Cette lecture macroéconomique, pour intéressante qu’elle soit (pour plus d’information le lecteur pourra se référer à la note réalisée annuellement par Dexia, « Finances publiques territoriales dans l’Union Européenne », disponible sur son site internet), doit être complétée par l’examen de deux aspects additionnels de nature politique et économique.

Sur le plan politique tout d’abord, c’est la question du degré de liberté d’action et de décision des collectivités locales qui est cruciale, question que ne permet pas d’éclairer la seule lecture du poids macroéconomique du secteur public local et qui aboutit au fait que sous le vocable de collectivités locales soient parfois regroupés des entités à l’autonomie politique très variée : d’une pure administration délocalisée géographiquement à un véritable petit état. Dans certains pays européens, dans certains domaines de compétences, les collectivités locales servent parfois simplement de relais à l’action de l’Etat central, voire peuvent apparaître comme de simples « guichets », par exemple dans les nouveaux Etats membres de l’UE, mais pas uniquement. L’exemple du secteur public local irlandais dont le rôle primordial d’investisseur a déjà été souligné, illustre particulièrement bien cette situation : en effet les local councils sont le plus souvent des courroies de transmission permettant la mise en œuvre, avec un pouvoir discrétionnaire limité, des programmes nationaux d’investissement.
Les marges de décision des collectivités locales sur leurs dépenses sont également limitées par les contraintes imposées par le législateur national ou européen. Les dépenses de mise aux normes, sous l’effet notamment des réglementations européennes (déchets, eau…) sont de plus en plus prégnantes dans les budgets locaux. On ajoutera enfin toutes les règles comptables ou financières imposées aux collectivités locales, plus ou moins contraignantes d’un pays à l’autre.

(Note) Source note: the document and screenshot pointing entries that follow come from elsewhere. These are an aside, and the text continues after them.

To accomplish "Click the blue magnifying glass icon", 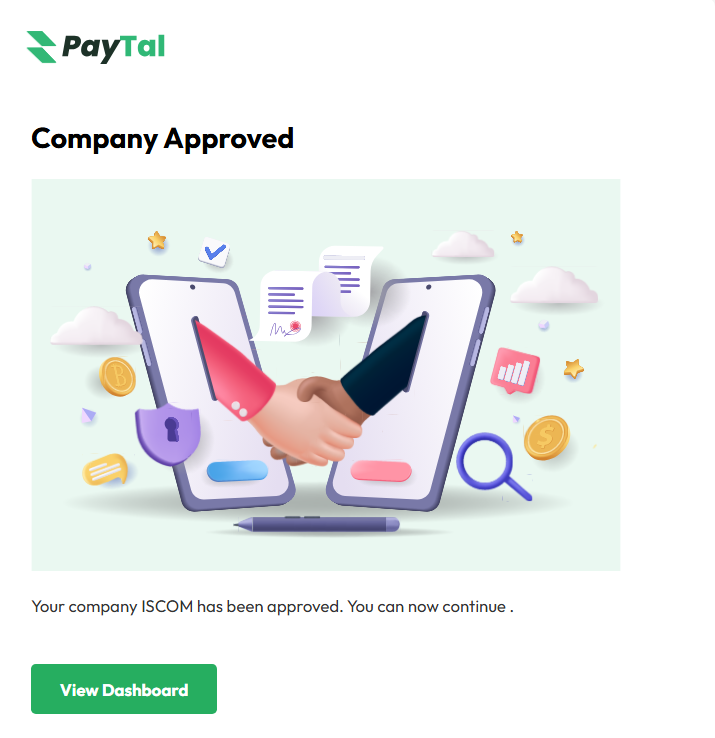I will pyautogui.click(x=492, y=466).
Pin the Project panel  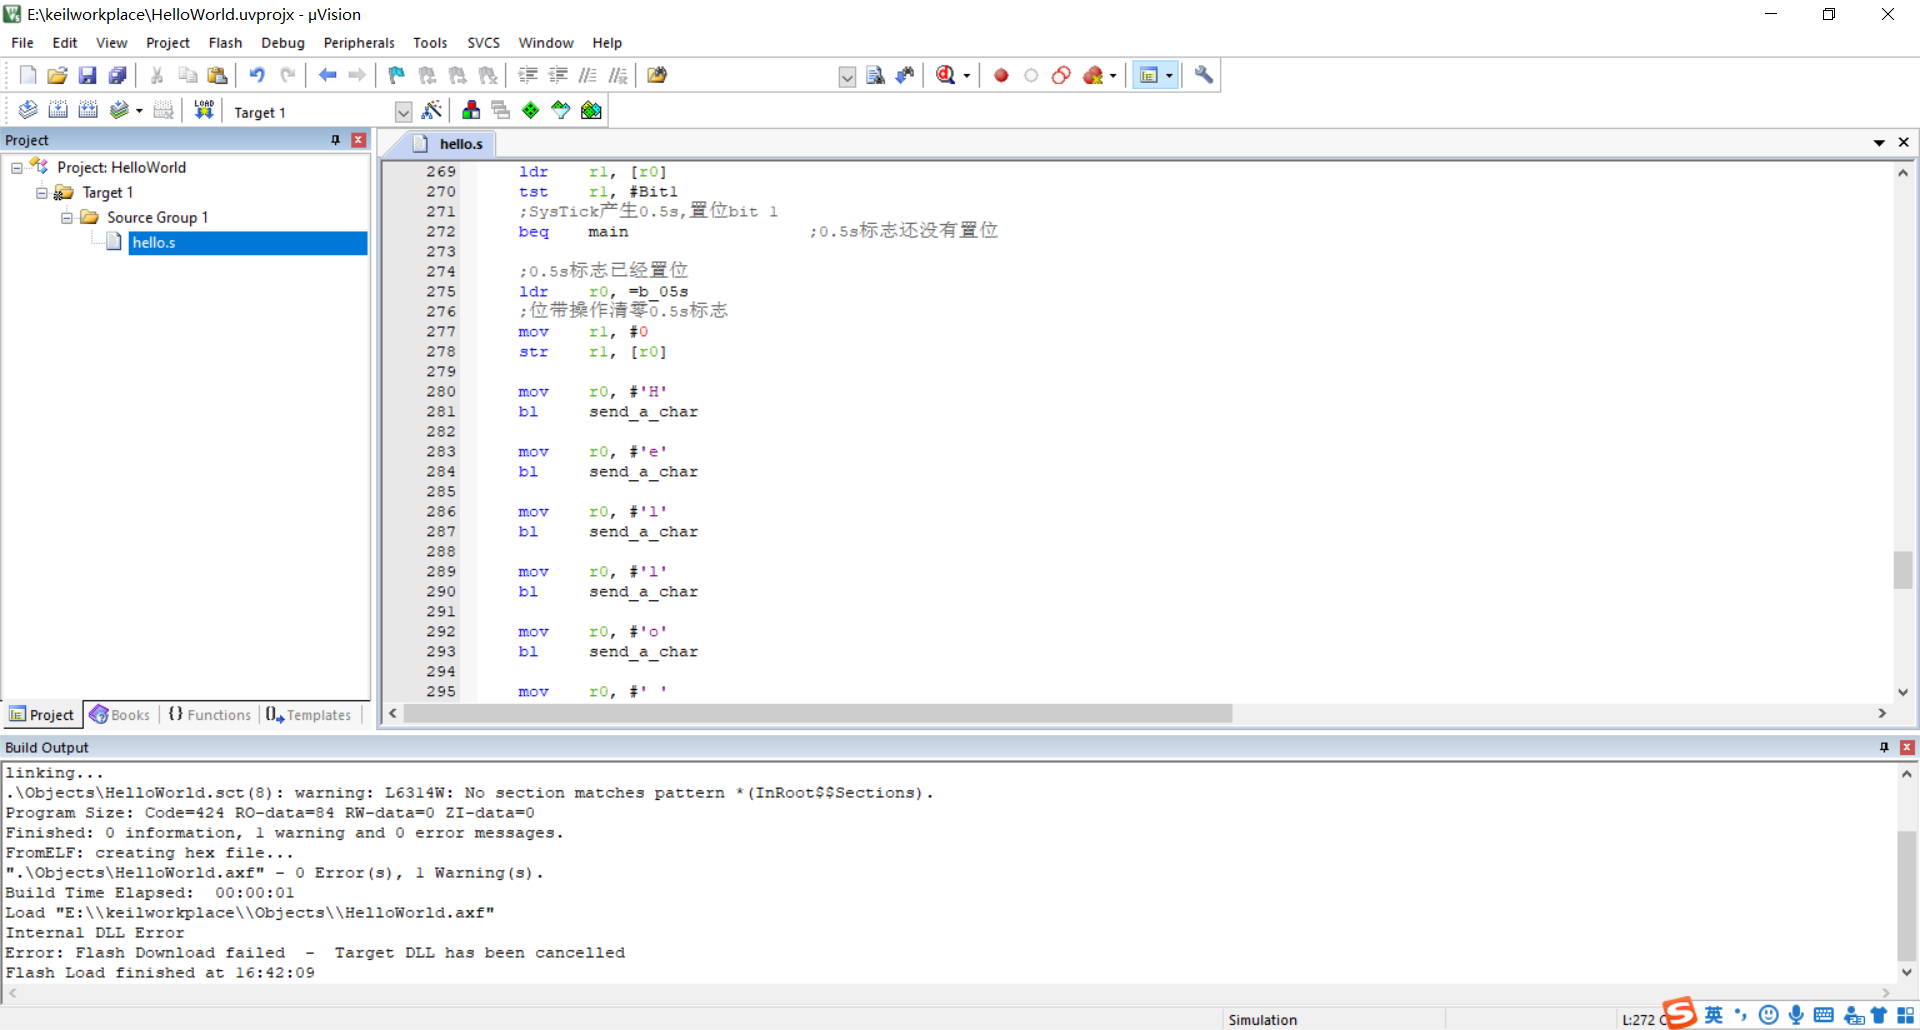click(335, 140)
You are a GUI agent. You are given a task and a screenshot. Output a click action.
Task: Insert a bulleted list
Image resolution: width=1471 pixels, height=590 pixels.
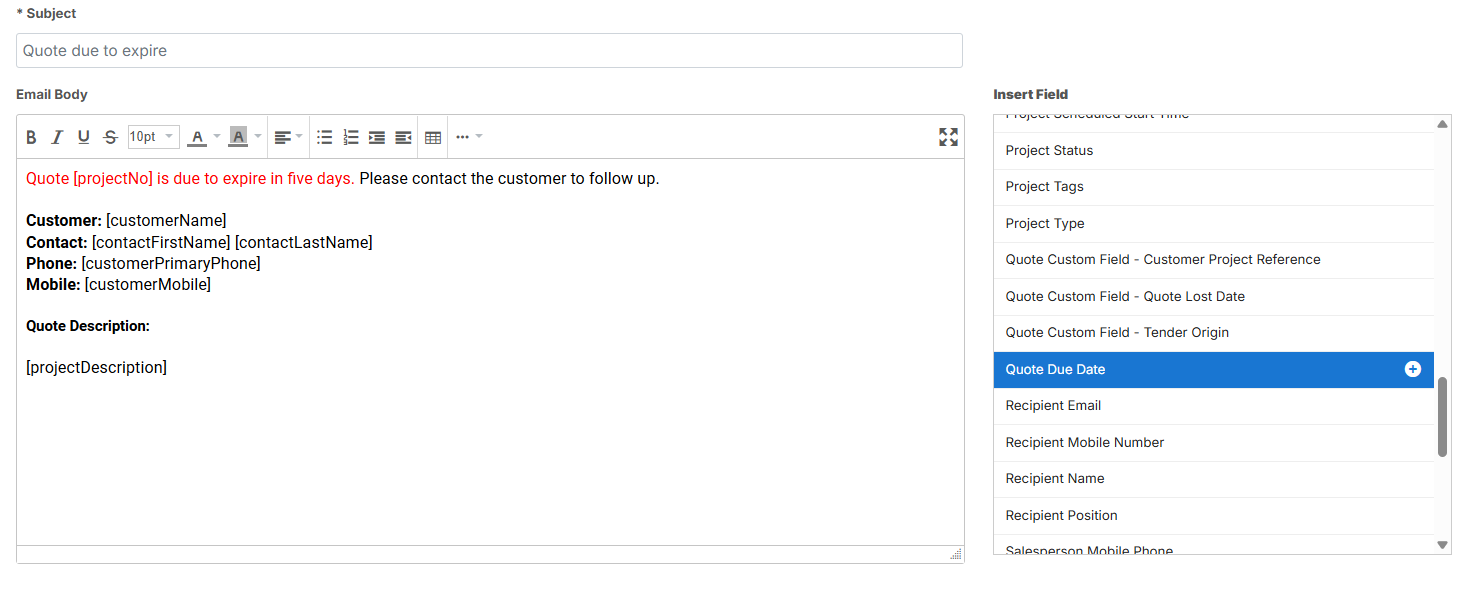click(325, 137)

En la matière, les collectivités françaises disposent globalement de marges de manœuvre plutôt importantes, car elles bénéficient d’une clause de compétence générale qui leur permet de se saisir d’un sujet touchant leur territoire dès lors que cette compétence n’a pas été expressément attribuée à un niveau de collectivité locale par le législateur.
Elles disposent également d’un pouvoir fiscal assez élevé. Communes, communautés, département, régions votent notamment les taux d’imposition des quatre taxes directes locales : taxe d’habitation, taxes foncières (sur le bâti et le non bâti), taxe professionnelle. Cette flexibilité fiscale leur permet de financer les services à la population et le développement de leur territoire. Le caractère archaïque de cette fiscalité locale et ses conséquences en matière de complexité, d’inégalités de situation ou d’injustices entre contribuables et entre territoire dépassent le champ de cet article. Mais ils permettent de relever que la décentralisation en France ne s’est pas traduite, contrairement à ce qui se passe ou s’est passé dans d’autres pays européens, par une redéfinition du cadre des ressources des collectivités locales, ni par une réelle redistribution des cartes en matière fiscale entre l’Etat et les collectivités locales. Et on ne peut que se féliciter des démarches récentes entreprises en la matière.

La difficile évaluation de l’efficacité de l’action publique

Sur le plan de l’économie politique enfin, il s’agit d’évaluer les conséquences économiques de cette diversité du rôle des acteurs publics dans les différents pays européens. En clair, plus ou moins de « décentralisation » conduit-il à une plus grande efficacité économique ? L’impact des dépenses publiques sur l’économie (impact généralement positif de la dépense, mais impact négatif du prélèvement fiscal) fait couler beaucoup d’encre entre économistes, et on se gardera bien de conclure ici ! Et ceci d’autant plus concernant les seules politiques publiques locales pour lesquelles les données ou mesures sont généralement lacunaires.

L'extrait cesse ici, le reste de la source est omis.